Sunday, July 17, 2016

Tantalizing hints of Saudi involvement in 9/11 found in redacted documents - Rick Moran

by Rick Moran

No doubt the Saudis are alarmed that their dirty laundry has been aired for all to see.

The 28 pages redacted from the Joint Congressional Committee report on 9/11 doesn't contain any "bombshells," as almost all the information relating to the Saudi government's potential involvement in the attack had been leaked earlier.

But the hints and whispers of the culpability of the Saudi government are not the whole story.  What emerges from the redacted documents is a picture of U.S. intelligence backing down from fully investigating Saudi links to the attacks as well as possible Saudi intelligence links to Osama bin Laden.

Daily Caller points out the highlights from the documents:
Perhaps most damning, the report found senior al-Qaida operative Abu Zubaida, who was captured in the U.S. in 2002, had phone numbers tied to the same company which managed a Colorado residence of the Saudi ambassador the U.S. Zubaida also had a phone number for a bodyguard at the Saudi Embassy in Washington, D.C.
The finding found the intelligence community did not adequately focus on the Saudi connection to al-Qaida and called this lapse “unacceptable, given the magnitude and immediacy of the potential risk to U.S. National Security.”
“While in the United States, some of the September 11 hijackers were in contact with, and received support or assistance from, individuals who may be connected to the Saudi government,” the report says. The report found two of the 9/11 hijackers, al-Midhar and al-Hazmi, received financial assistance from a man named Omar Al-Bayoumi.
The report found “the FBI received numerous reports from individuals in the Muslim community….alleging that al-Bayoumi may be a Saudi Intelligence officer.” Baymoumi was found to have received a salary from a company connected to the Saudi Ministry of Defense and that “reportedly had ties to Usama bin Laden and Al Qaida.”
Hazmi and Midar also reportedly received support from a man named Osama Bassan.

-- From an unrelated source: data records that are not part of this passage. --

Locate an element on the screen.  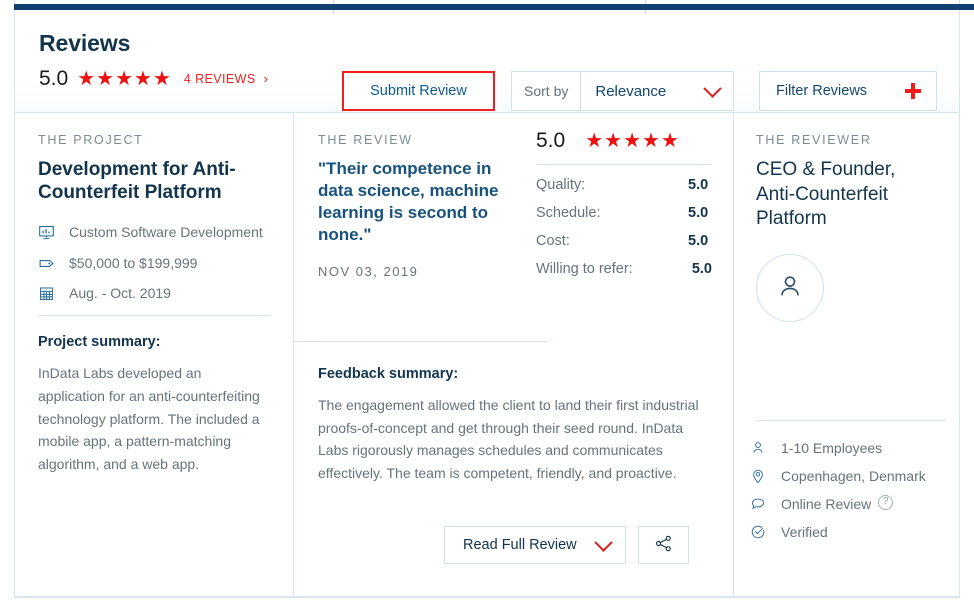
sort-by-label: Sort by is located at coordinates (547, 91).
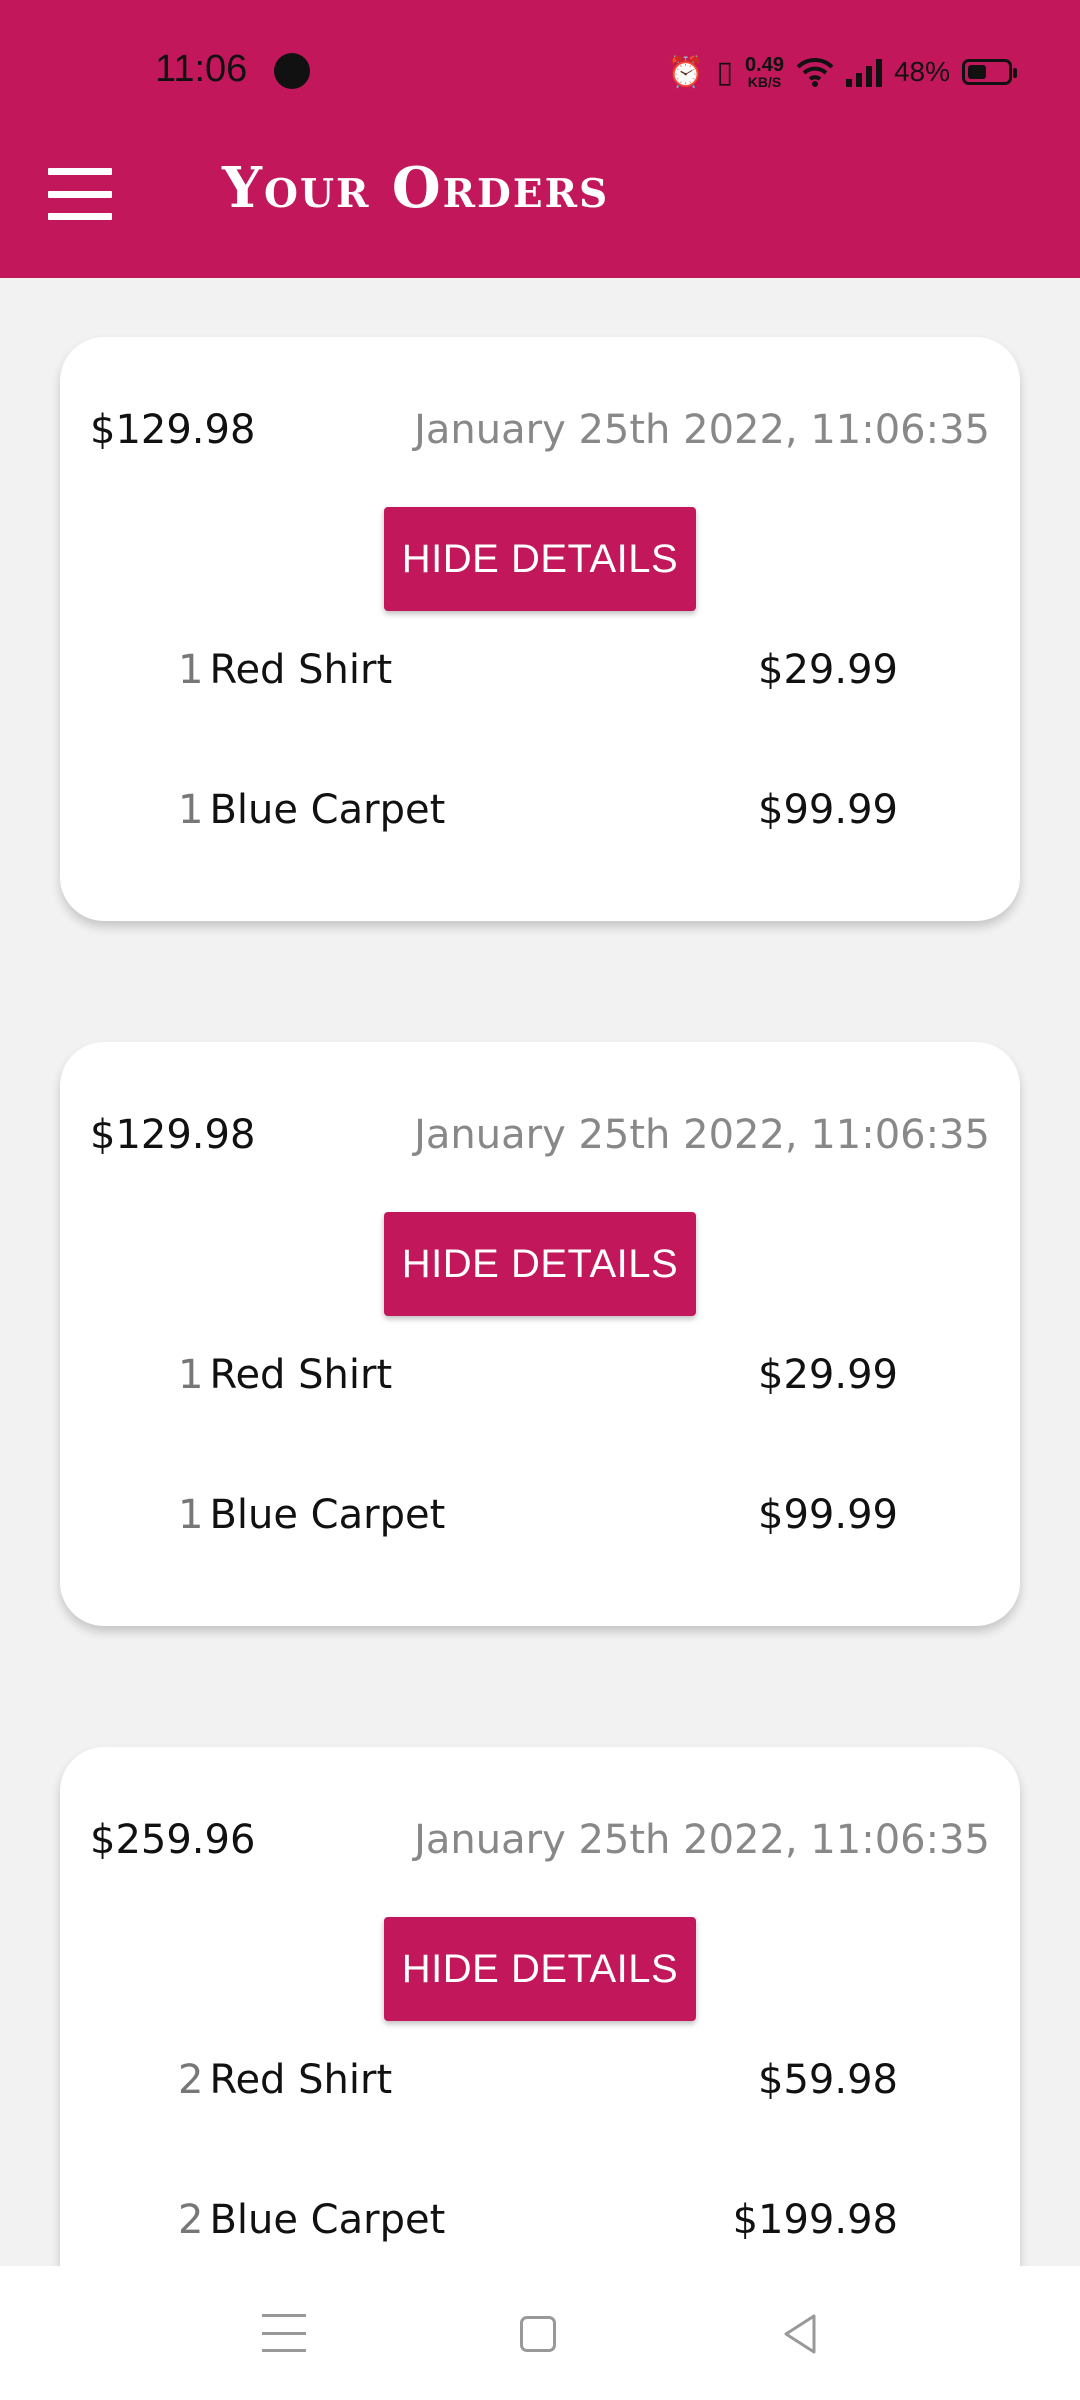 This screenshot has height=2400, width=1080. What do you see at coordinates (568, 2087) in the screenshot?
I see `order-item: 2 Red Shirt $59.98` at bounding box center [568, 2087].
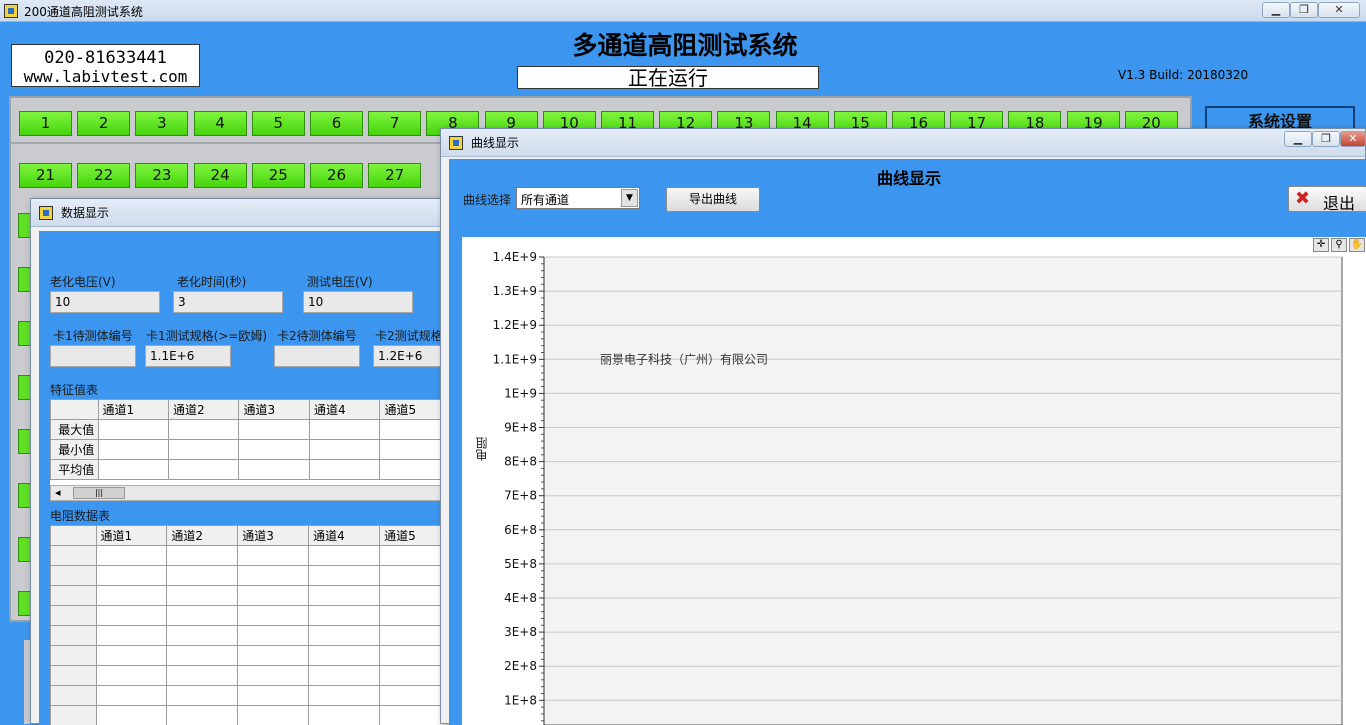 This screenshot has width=1366, height=725. What do you see at coordinates (1326, 139) in the screenshot?
I see `curve-restore-button: ❐` at bounding box center [1326, 139].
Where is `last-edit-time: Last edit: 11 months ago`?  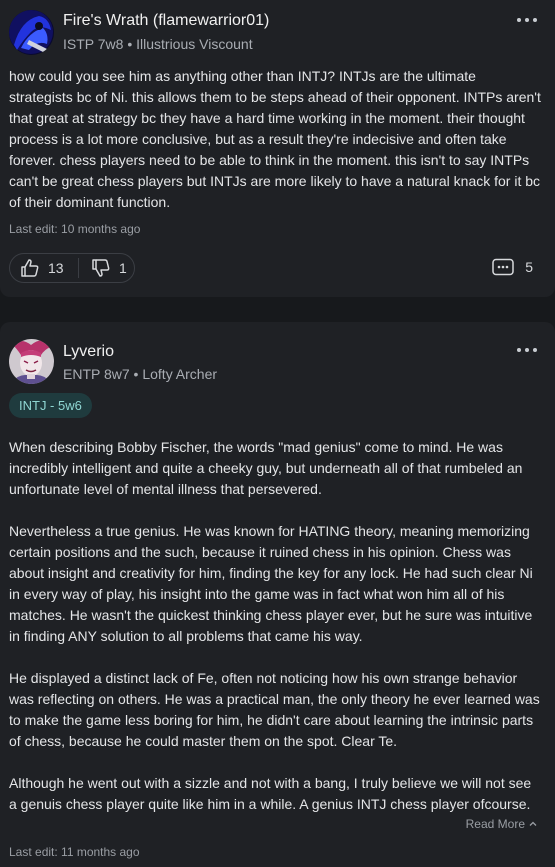 last-edit-time: Last edit: 11 months ago is located at coordinates (74, 852).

Bassan lived across the street from the hijackers “and made a comment to an FBI asset that he did more than al-Bayoumi for the Hijackers.” Furthermore, “according to a CIA memo Bassan reportedly received funding and possibly a fake passport from Saudi Government officials.”
Beyond direct ties to the hijackers, the report also found that “individuals associated with the Saudi Government in the United States may have other ties to Al Qaida and other terrorist groups.” These connections included a mosque in Culver City that acted as a money laundering front for al-Qaida and the Saudi government.
No doubt the Saudis are alarmed that their dirty laundry has been aired for all to see.  At the very least, there is a faction in Saudi intelligence that supports al-Qaeda and is anti-American.  At worst, Saudi intel has been giving "plausible deniability" to the Saudi leadership to play both ends against the middle; working closely with the U.S. to eradicate extremism (which most intelligence sources say they have been doing since 9/11) while supporting terrorists out to damage U.S. interests and citizens.

It would be interesting to see if the Bush White House was involved in limiting the investigation into Saudi Arabia's role in 9/11.  There's history there that needs to be clarified.  So far, there's no evidence of any interference by administration officials.  But the speculation cannot be dismissed.

A slew of lawsuits against the Saudis are now expected from the families of 9/11 victims.  But it's hard to see how any information in these missing 28 pages of documents will lead to a successful prosecution of those suits.  There just isn't any definitive proof of Saudi government involvement in the 9/11 attacks – at least, proof that could stand up in court.